Según datos del Ministerio de Trabajo y Asuntos Sociales del año 2001, del total de gastos destinados a estas cuestiones, el 41% se dedicó a mejorar las infraestructuras para los mayores; el 30%, a sanidad; y el 8%, a los casos de invalidez. El resto se dedica a desempleo, familia, vivienda, exclusión social y supervivencia.
Economía ralentizada
Suben los gastos y, al mismo tiempo, no es descabellado pensar en una ralentización de la economía, provocada tanto por el aumento de gastos como por el descenso de la fuerza laboral, en particular de nuevas generaciones mejor preparadas para cubrir los puestos. La Comisión europea vaticinaba un descenso de, al menos, medio punto porcentual en el crecimiento de la productividad en los próximos 20 años, como consecuencia del envejecimiento. Además, a medida que la población envejece, los índices de consumo descienden, al mismo tiempo que el poder adquisitivo, tanto de los mayores –con pensiones bajas– como de los jóvenes –con impuestos altos para sufragar las pensiones–. Mantener el mismo grado de Estado del bienestar del que se goza en estos momentos –desempleo, sanidad, subsidios, ayudas, pensiones…– supondrá un desembolso elevado que lastrará la economía. En el caso español, los gastos en protección social se situaban en el 20,2% del PIB en el año 2000, de modo que España se encuentra entre los cinco países de la Unión Europea que más gastan en este campo. La media de los veinticinco Estados miembros se sitúa en el 27,3% del PIB.
Desempleo juvenil
Además, el envejecimiento puede generar un aumento del desempleo, en particular entre la población joven, si se decide alargar el período de vida laboral y retrasar la jubilación, para evitar tener que pagar pensiones durante tanto tiempo.

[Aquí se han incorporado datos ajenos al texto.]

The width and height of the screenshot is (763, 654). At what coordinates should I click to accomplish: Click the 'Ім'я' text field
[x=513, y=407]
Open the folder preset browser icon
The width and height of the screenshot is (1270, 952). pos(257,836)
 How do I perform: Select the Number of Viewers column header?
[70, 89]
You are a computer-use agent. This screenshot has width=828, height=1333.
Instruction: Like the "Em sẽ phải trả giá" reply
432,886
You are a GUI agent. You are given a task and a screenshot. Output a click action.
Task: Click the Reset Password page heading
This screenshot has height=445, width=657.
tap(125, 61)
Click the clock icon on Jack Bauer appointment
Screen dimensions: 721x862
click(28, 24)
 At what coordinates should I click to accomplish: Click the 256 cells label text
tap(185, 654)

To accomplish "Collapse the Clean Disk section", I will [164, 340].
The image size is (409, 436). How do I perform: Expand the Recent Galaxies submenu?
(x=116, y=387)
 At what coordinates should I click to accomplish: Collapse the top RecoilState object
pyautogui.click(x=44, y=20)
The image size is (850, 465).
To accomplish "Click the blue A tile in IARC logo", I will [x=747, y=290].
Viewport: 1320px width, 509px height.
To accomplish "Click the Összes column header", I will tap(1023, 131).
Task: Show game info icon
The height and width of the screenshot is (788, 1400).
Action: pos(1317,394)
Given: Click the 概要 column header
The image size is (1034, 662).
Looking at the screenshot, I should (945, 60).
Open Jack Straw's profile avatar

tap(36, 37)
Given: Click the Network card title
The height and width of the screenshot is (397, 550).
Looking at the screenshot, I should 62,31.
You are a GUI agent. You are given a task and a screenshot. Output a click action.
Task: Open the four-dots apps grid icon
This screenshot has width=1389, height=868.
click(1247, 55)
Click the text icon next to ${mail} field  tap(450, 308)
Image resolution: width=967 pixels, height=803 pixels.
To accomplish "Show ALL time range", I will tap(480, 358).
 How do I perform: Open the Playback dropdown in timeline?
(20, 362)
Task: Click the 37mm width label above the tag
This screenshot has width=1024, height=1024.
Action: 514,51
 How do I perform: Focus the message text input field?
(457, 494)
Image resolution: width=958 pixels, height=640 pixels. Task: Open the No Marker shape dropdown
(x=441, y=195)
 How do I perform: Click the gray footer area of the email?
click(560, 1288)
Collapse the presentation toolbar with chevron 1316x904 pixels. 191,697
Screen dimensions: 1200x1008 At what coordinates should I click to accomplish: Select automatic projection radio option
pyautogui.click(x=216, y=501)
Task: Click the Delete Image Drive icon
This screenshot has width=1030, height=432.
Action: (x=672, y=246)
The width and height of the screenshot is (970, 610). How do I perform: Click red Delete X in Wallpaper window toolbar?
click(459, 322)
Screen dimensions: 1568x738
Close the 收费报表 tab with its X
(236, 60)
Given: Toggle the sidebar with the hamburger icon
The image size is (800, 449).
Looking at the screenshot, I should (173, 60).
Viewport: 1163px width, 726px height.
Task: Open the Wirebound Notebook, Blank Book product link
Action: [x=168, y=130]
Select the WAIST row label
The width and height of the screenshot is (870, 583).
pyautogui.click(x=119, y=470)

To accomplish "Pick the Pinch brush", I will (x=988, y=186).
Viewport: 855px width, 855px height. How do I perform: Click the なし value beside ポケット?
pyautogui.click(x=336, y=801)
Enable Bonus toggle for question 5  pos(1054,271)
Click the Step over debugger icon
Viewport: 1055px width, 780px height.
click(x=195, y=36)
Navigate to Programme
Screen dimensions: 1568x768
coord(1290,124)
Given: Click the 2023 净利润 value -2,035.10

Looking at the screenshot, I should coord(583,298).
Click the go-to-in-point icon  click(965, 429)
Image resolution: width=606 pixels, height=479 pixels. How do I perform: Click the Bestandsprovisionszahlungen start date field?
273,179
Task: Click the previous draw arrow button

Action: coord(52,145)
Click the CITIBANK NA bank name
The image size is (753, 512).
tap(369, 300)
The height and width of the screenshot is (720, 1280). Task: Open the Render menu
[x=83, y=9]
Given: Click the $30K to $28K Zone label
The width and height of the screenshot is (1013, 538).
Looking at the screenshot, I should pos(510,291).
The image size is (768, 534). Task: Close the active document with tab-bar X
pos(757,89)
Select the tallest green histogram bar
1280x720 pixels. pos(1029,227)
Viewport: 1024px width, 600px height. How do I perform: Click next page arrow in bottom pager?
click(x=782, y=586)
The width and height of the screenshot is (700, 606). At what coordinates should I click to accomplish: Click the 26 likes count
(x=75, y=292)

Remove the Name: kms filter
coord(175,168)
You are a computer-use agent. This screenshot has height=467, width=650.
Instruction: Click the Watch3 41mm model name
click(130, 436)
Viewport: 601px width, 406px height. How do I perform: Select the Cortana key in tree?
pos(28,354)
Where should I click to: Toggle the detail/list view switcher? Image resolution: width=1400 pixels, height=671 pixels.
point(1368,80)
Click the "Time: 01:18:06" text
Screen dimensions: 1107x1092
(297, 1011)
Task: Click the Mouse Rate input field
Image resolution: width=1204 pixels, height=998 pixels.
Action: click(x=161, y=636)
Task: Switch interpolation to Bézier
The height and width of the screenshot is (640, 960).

Otro agravante que mermará la calidad de vida es que los jóvenes, con más dificultades aún para encontrar trabajo, dependerán durante más años de unos padres que cada vez son más mayores –la edad media a la que se tiene el primer hijo ha pasado de los 25 a los 29 años en los últimos diez años– y que incluso están jubilados cuando sus hijos aún no pueden vivir por sus propios medios.
Entre la población española de más de 50 años, muchas mujeres no han cotizado a la Seguridad Social, porque su generación aún no se había sumado al mercado laboral. Estas personas cuentan con una esperanza de vida que supera los 80 años.
A pesar de todos estos datos, no hay motivos para ser absolutamente negativos. La primera razón es que, en este terreno, se juega con meras especulaciones, con hipótesis nacidas de la constatación de tendencias, pero las tendencias pueden cambiar en cualquier momento. De hecho, en Estados Unidos se está viviendo un interesante repunte de la natalidad, y no sólo gracias a las madres hispanas, sino también a las norteamericanas. Si esta circunstancia se diese en Europa, la tendencia cambiaría.
No es malo tener ancianos en la sociedad, ni que aumente la esperanza de vida. Lo malo es no tener niños, porque entonces la sociedad está avocada al fracaso, tenderá a la desaparición. La tasa de reemplazo, la tasa que permite a una sociedad mantenerse y no decrecer, está en algo más de dos niños por mujer. Por desgracia, los índices de España y de otros países de Europa no superan el 1,5.